Introduction

This invention represents a competitive alternative to the complex and expensive technologies presently used to densify non-oxide ceramics. Exploiting vacuum additive manufacturing technologies through a single-step process this technology enable the synthesis, the controlled densification and the shaping of non-oxide materials, in porous as well as fully dense ceramic components, with a tailored nano-micro-macrostructure.

Technical features

The application of solid-state sintering for non-oxide ceramics has always been complicated because their strong and predominantly covalent atomic bonds inhibit solid-state diffusion below their decomposition temperature, thus requiring extremely high process temperature. A second aspect, that makes solid-state sintering a difficult process, is related to the necessity for non-oxides to conduce the process in reducing or inert atmosphere to prevent their oxidation. Moreover, with actual technologies is not possible to produce complex geometries, requiring further machining work to obtain the final object.
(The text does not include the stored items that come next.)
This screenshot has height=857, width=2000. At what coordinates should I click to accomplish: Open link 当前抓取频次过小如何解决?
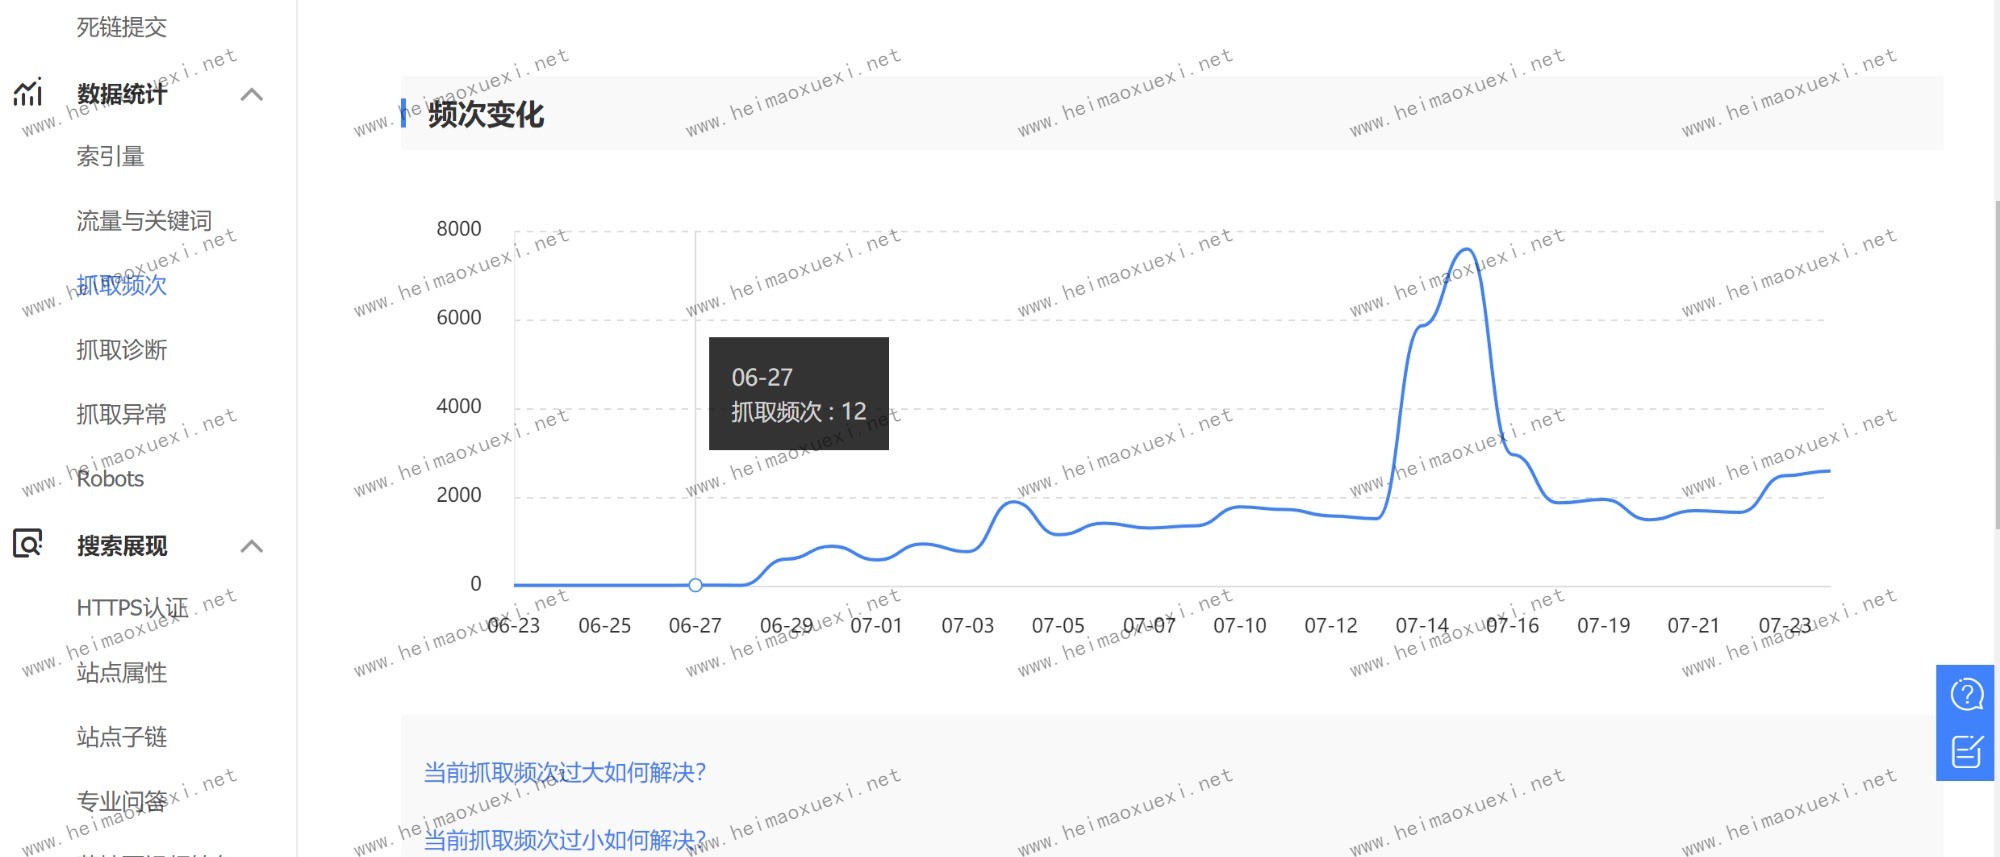(x=565, y=840)
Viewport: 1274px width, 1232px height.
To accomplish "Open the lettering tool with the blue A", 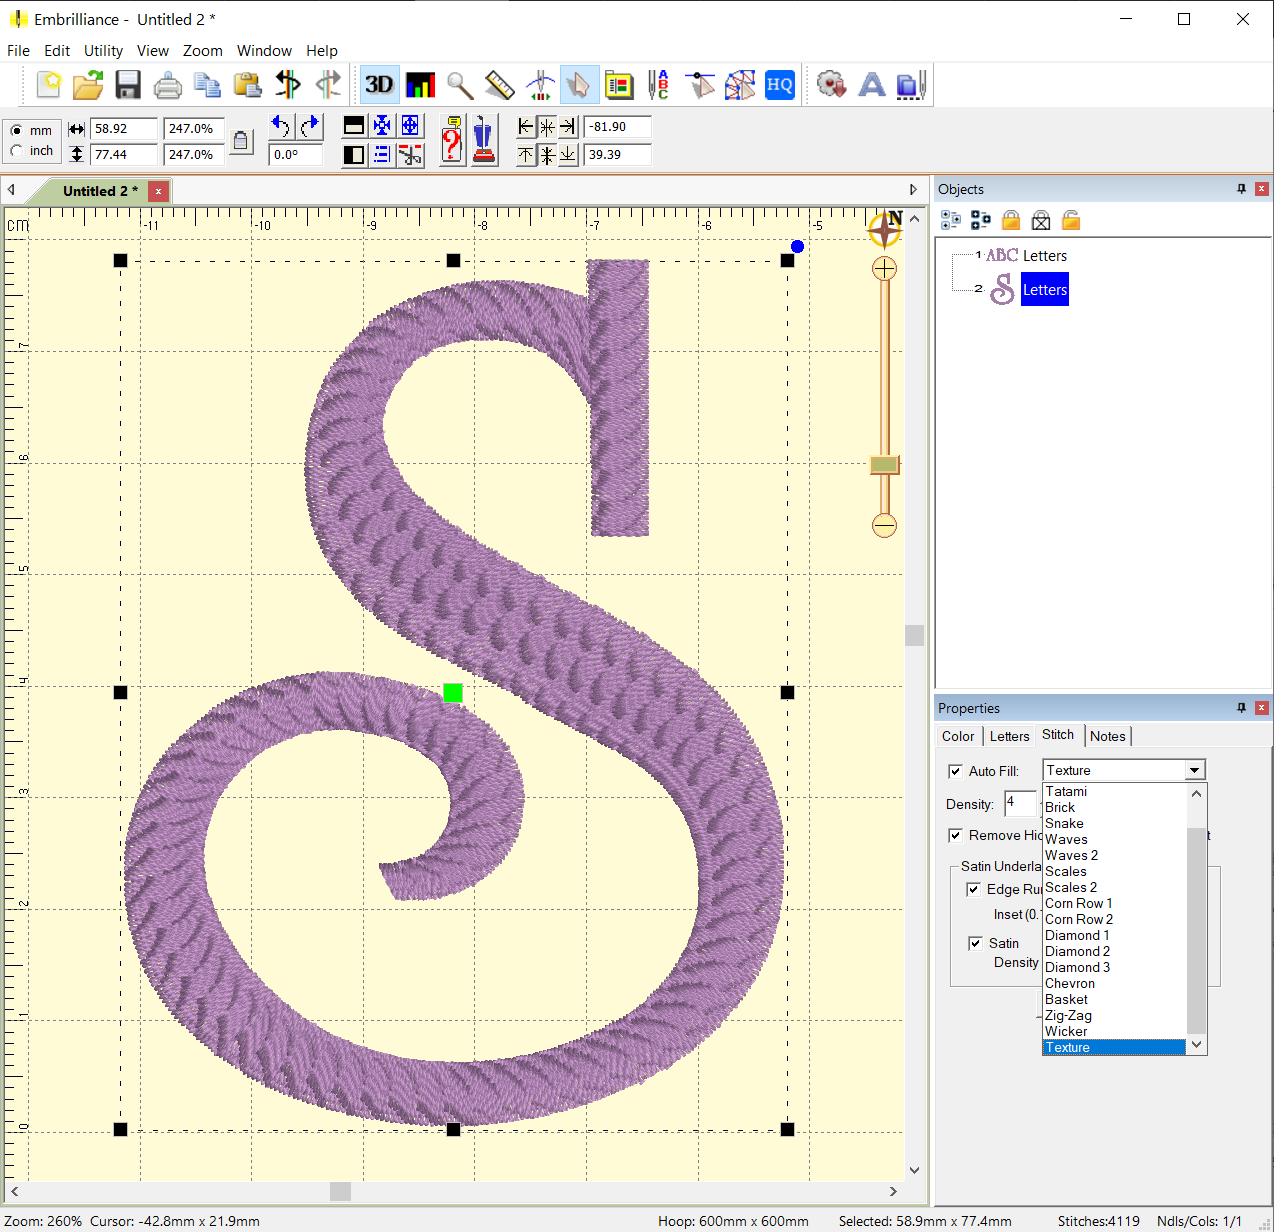I will coord(872,85).
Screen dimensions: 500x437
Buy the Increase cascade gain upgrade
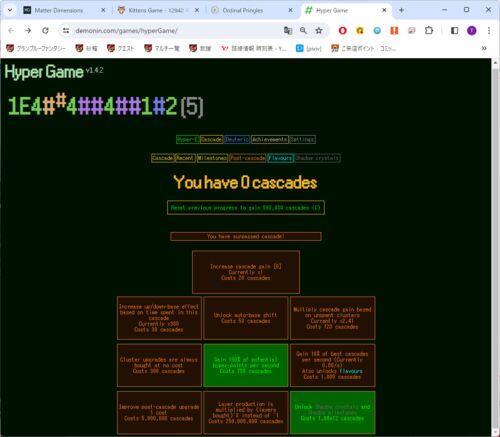coord(246,272)
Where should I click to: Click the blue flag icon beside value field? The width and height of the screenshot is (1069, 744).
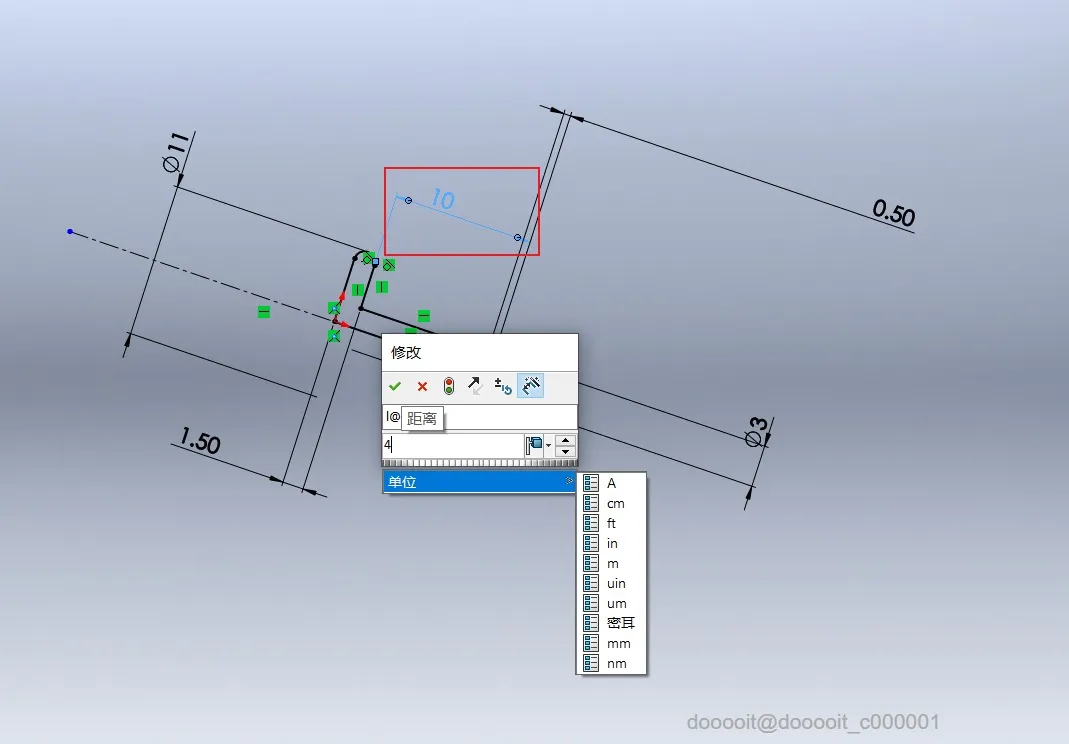[534, 445]
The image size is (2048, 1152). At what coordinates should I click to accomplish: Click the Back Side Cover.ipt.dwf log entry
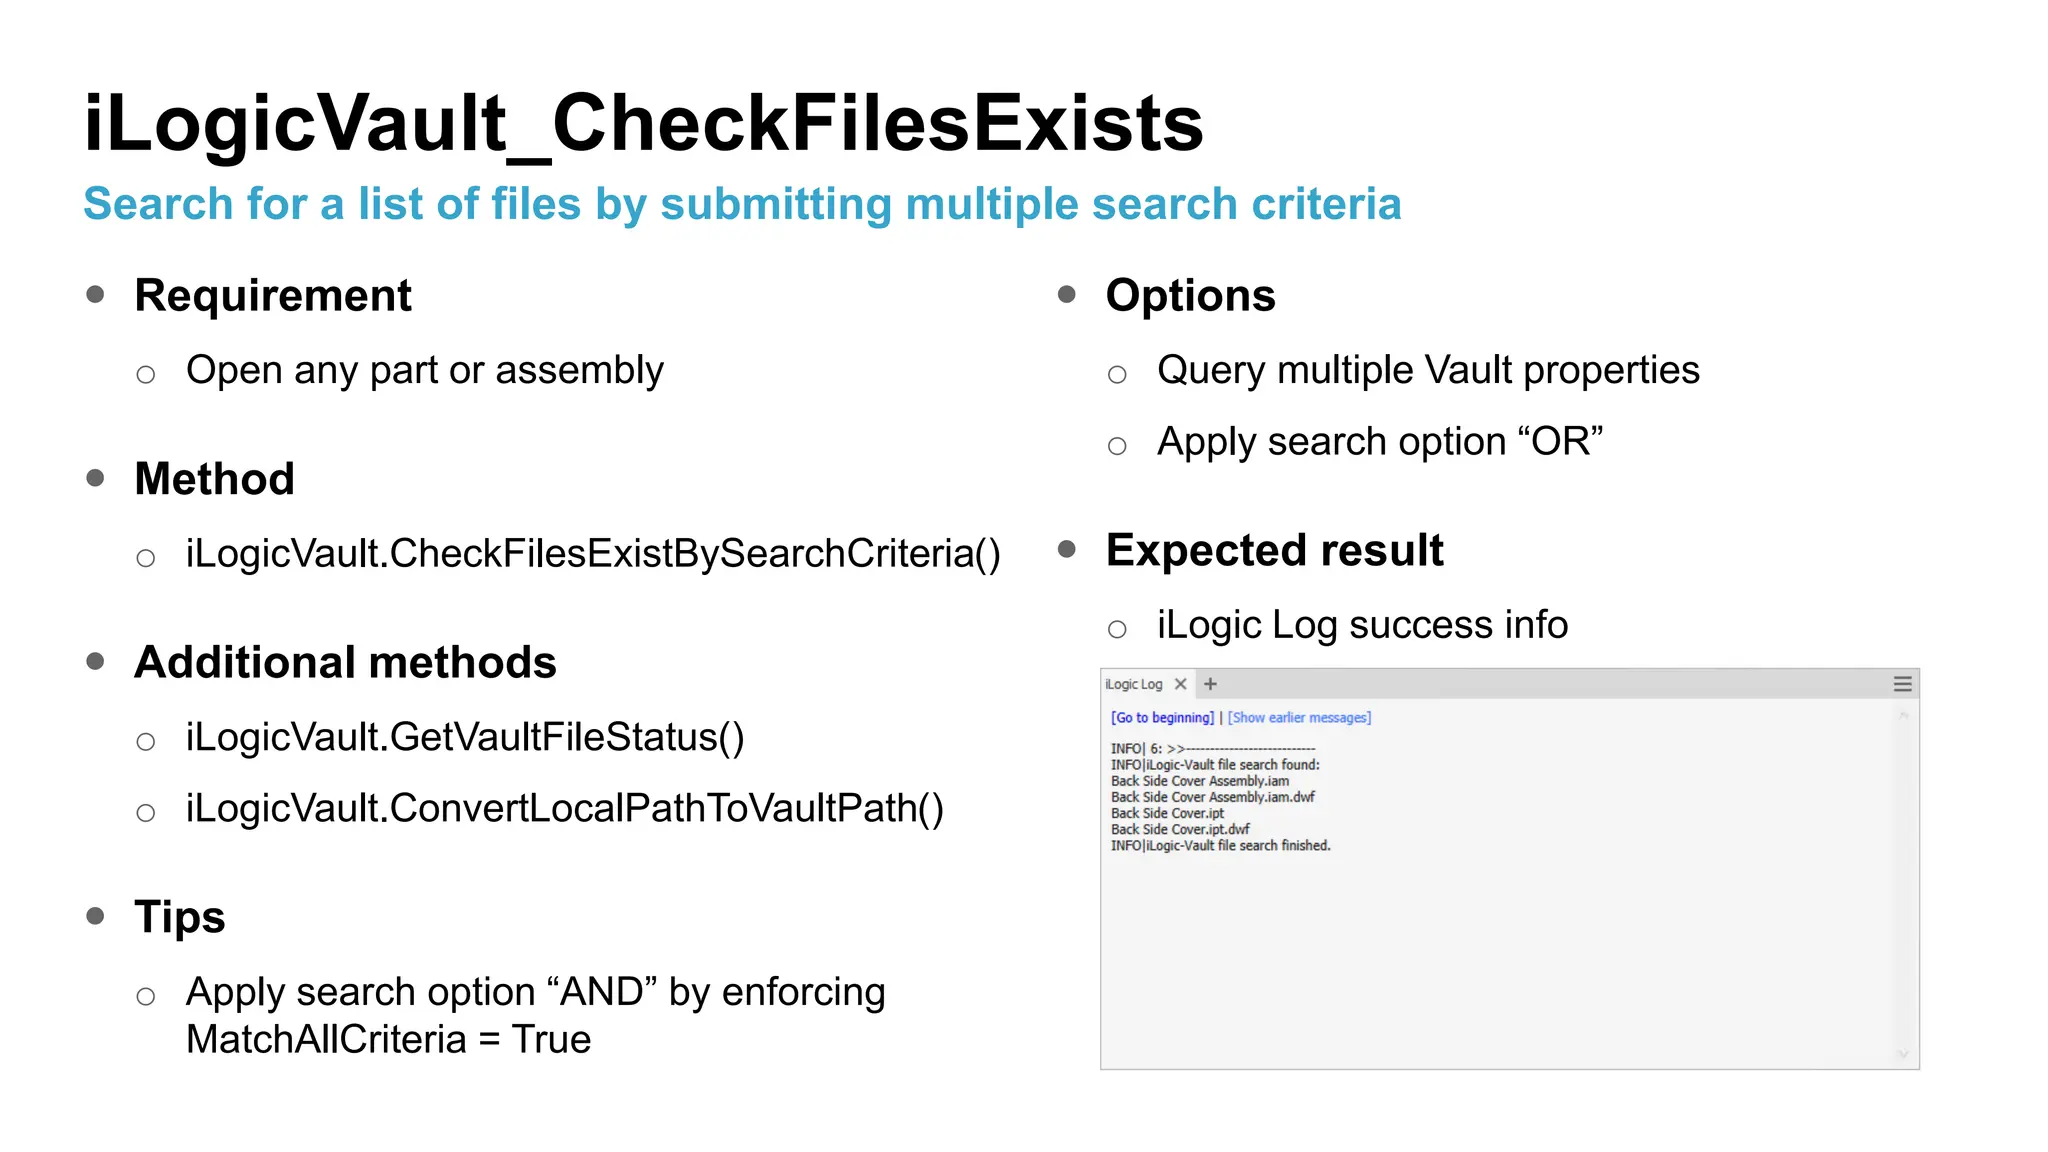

This invention allows to perform in situ synthesis, densification at a controlled rate, and shaping of non-oxide ceramic parts by using a vacuum additive manufacturing technology, in which thermal energy is supplied by a laser or electron beam and focused on a powder bed, progressively deposited following 3D model data to shape the desired component.

Possible Applications

• Super hard abrasives;
• Cutting tools;
• Rocket nozzels;
• Electrodes for metal melts;
• Heating elements.

Advantages

• Additive Manufacturing technologies enable direct shaping of the object;
• Single step process to obtain a final object;
• Density of the object could be managed;
• Increasing material performances;
• No need of extreme high temperatures for the process.